The commitment, initially established as an annual commitment from its inception until 2020, was never fulfilled.

“We know that more needs to be done” to fill the gap, admitted OECD Secretary General Mathias Cormann.

Who pays to fight and adapt to climate change has been a key sticking point between rich and poor nations since the start of international climate negotiations 30 years ago.

Harsen Nyambe, who heads the African Union’s climate change and environment division, told The Associated Press that the continent will continue to pressure wealthier countries to ensure compliance with the $100 billion deal. per year. He added that the funds will give the continent better access to the required technology and help countries transition to green energy equitably.

But others believe that after decades of broken promises, the wealthiest countries are unlikely to start stepping up.
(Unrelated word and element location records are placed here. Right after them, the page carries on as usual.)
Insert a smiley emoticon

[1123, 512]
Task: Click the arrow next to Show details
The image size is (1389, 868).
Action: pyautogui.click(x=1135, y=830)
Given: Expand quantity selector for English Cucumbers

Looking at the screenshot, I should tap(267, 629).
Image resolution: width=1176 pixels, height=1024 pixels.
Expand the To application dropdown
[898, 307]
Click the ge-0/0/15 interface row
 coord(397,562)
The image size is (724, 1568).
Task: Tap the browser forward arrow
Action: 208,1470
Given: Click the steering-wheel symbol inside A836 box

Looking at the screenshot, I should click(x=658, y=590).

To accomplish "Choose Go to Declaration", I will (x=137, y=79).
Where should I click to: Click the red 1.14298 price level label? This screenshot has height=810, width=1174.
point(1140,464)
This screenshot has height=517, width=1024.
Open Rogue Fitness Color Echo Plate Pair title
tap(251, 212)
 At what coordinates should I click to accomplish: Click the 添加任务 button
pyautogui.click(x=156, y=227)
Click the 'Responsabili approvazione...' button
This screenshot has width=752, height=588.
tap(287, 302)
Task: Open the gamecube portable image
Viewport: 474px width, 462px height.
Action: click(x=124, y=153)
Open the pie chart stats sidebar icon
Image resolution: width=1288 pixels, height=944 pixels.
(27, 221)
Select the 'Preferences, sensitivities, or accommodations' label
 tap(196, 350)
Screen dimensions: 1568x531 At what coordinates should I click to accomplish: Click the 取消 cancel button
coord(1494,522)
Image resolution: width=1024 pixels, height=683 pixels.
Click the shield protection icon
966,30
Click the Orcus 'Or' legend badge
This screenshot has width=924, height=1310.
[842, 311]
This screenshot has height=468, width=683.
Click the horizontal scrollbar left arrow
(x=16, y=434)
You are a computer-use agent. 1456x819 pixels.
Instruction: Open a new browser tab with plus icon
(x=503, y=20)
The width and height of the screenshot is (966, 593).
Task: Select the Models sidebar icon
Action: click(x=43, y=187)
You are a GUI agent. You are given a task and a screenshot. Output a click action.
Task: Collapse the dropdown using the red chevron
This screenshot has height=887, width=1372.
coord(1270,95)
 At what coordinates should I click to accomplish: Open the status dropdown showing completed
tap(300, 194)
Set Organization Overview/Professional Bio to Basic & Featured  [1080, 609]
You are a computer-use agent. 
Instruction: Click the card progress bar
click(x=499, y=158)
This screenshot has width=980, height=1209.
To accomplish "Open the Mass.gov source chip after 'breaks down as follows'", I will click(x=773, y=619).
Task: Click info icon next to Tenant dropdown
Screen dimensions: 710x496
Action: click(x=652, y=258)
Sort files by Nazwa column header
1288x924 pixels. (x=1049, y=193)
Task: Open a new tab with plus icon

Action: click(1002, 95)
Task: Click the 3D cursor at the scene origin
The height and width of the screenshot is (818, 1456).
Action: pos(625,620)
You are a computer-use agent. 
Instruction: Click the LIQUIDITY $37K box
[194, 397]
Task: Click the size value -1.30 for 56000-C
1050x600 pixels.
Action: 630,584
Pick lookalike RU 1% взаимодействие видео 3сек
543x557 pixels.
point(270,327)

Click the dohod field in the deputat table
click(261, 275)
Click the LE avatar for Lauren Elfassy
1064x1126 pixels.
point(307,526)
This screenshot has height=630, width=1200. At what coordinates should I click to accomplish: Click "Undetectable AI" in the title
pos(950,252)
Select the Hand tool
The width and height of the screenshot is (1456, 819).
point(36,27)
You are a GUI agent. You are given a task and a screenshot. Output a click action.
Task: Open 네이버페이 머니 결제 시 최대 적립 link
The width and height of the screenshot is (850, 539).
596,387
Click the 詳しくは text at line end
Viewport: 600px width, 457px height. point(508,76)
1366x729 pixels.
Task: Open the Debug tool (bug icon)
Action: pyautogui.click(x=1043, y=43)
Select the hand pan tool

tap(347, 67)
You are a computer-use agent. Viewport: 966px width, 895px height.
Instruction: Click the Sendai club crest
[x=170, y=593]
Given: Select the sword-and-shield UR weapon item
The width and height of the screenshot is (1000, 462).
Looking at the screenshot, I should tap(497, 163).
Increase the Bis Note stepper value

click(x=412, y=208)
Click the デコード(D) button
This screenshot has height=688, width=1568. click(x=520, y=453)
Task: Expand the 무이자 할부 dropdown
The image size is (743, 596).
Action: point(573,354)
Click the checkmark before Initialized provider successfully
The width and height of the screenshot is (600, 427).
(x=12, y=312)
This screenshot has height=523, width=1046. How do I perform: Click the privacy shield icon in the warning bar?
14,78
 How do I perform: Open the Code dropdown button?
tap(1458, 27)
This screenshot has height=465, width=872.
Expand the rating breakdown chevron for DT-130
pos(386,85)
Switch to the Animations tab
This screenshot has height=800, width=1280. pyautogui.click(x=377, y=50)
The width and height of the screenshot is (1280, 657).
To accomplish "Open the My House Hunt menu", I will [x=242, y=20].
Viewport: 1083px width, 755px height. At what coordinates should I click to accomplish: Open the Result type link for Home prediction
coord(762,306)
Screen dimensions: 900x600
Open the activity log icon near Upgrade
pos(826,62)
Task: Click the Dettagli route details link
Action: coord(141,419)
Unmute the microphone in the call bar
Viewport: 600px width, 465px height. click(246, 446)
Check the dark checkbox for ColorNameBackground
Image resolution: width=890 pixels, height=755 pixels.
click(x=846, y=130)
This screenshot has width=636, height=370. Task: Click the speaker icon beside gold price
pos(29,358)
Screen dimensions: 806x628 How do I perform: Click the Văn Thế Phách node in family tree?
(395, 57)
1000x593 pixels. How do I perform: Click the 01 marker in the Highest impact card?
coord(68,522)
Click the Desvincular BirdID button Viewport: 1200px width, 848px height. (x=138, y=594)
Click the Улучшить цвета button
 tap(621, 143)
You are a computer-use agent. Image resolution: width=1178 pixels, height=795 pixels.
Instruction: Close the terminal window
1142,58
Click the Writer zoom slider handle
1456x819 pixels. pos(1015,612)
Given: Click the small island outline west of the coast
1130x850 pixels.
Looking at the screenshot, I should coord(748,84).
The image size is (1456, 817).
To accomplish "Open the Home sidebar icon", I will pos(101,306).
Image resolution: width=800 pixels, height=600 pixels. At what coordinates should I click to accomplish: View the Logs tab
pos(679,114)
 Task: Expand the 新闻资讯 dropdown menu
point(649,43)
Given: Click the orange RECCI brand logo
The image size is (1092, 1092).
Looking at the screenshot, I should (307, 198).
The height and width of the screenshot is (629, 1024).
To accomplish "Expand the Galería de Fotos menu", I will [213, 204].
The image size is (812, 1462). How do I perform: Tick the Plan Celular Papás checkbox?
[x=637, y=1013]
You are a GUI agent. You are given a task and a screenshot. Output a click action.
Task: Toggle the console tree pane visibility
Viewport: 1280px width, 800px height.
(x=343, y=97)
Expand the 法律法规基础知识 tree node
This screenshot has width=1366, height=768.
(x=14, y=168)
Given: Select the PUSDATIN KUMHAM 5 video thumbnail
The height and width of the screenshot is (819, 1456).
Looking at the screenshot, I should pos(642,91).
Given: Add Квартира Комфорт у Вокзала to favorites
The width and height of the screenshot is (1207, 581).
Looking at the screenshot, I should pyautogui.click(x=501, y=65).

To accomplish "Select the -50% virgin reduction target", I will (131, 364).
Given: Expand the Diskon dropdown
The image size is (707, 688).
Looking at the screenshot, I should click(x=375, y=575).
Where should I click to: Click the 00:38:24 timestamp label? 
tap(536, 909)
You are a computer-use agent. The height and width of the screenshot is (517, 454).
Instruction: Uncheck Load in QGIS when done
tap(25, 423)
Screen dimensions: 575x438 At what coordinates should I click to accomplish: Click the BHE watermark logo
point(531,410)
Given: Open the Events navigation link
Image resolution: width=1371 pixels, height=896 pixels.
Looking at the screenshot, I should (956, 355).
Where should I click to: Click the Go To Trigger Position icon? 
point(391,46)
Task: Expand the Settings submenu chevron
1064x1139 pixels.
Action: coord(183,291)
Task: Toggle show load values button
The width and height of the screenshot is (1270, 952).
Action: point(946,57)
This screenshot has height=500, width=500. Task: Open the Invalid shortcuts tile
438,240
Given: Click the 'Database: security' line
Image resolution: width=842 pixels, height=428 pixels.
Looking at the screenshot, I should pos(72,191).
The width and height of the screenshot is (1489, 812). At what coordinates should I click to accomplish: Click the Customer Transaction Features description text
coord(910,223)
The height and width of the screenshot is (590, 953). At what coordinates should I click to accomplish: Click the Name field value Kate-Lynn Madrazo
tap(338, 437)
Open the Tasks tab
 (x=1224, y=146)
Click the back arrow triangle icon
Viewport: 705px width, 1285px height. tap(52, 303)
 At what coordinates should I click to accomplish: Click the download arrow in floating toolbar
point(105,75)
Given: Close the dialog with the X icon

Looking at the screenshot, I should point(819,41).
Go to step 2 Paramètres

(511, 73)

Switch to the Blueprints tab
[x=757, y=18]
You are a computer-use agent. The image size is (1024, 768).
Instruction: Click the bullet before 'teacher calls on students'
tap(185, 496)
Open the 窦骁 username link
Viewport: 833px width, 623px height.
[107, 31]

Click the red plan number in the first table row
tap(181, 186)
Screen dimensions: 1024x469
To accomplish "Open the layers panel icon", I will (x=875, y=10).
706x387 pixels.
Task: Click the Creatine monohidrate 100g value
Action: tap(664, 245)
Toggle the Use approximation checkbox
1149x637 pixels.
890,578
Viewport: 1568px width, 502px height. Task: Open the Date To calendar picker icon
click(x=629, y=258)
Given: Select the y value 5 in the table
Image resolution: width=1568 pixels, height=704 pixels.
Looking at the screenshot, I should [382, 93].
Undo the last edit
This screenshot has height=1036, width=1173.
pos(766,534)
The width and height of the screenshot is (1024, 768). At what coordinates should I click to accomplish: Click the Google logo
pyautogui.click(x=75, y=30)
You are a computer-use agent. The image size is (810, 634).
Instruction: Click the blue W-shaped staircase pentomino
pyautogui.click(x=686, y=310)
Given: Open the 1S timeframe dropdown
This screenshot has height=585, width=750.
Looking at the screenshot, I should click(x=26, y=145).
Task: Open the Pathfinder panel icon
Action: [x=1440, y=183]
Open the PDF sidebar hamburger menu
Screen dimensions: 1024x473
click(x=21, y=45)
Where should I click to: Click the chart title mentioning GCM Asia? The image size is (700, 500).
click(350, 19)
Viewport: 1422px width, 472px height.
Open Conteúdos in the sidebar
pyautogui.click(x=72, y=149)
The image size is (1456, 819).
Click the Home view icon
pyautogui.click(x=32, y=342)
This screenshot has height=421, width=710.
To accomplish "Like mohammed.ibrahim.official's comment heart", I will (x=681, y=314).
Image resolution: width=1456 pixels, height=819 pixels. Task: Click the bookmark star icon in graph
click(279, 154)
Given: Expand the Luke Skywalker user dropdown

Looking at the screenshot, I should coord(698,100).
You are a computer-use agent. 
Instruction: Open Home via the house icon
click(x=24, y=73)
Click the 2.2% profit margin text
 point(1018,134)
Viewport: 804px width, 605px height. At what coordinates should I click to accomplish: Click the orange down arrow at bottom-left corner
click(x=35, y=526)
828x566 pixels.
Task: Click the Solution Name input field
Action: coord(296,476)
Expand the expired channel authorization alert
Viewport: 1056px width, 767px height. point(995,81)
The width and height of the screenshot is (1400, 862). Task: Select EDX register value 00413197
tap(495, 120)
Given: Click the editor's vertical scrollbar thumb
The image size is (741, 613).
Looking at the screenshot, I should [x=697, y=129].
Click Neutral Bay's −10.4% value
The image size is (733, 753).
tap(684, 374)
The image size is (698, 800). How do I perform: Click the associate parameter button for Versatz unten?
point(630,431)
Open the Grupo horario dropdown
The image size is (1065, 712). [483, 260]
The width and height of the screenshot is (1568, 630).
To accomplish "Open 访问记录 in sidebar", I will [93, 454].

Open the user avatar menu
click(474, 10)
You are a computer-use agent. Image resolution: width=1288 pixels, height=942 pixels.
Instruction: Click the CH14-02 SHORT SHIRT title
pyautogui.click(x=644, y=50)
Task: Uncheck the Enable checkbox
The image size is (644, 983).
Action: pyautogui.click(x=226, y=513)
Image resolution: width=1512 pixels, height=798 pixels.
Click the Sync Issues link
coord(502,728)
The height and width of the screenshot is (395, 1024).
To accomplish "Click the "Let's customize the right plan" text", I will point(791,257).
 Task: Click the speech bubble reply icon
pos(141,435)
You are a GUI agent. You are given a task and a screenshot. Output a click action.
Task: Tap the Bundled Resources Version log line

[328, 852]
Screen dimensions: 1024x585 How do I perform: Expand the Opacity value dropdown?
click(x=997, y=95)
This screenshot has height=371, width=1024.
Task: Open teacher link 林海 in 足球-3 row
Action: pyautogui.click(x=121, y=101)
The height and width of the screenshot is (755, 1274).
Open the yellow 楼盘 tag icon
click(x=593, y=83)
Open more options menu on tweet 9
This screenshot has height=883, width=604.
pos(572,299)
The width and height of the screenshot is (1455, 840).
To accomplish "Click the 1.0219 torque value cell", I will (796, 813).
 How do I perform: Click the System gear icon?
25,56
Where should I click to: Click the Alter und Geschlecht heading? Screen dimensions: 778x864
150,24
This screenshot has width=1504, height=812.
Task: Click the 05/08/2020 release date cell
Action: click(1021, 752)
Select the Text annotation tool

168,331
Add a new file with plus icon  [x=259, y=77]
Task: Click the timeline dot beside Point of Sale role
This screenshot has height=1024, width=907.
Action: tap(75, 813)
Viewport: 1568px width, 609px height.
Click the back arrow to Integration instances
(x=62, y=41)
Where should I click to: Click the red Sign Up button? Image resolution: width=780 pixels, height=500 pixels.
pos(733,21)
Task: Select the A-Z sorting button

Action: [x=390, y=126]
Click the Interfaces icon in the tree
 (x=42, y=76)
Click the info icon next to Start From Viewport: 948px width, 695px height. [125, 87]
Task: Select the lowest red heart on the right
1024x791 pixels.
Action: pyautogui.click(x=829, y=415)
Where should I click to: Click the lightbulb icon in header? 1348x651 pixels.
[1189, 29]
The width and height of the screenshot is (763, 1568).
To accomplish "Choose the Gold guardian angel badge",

“They don’t have the money. They’re too committed to issues like the Ukraine crisis and that’s why they couldn’t deliver on any of their promises,” said climate research professor Godwell Nhamo. at the University of South Africa.

“Africa should move on and find other sources of funding,” he added.

A report by UK charity Oxfam in 2020 warned that the recent increase in funding came in the form of loans, not grants, with climate-related loans rising from $13.5 billion in 2015 to 24 billion in 2018. The charity said at the time that reaching the $100 billion goal this way “would be cause for concern, not celebration.” It is unclear whether the latest year-on-year increase in climate finance has come in the form of loans or grants.

In recent years, climate finance has helped finance greener energy and transport sectors for the poorest countries, as well as adaptation measures for agricultural and forestry industries that are threatened by land degradation. , according to the OECD. ___ The Associated Press’ climate and environment coverage is supported by several private foundations. Learn more about AP’s climate initiative here. The AP is solely responsible for all content.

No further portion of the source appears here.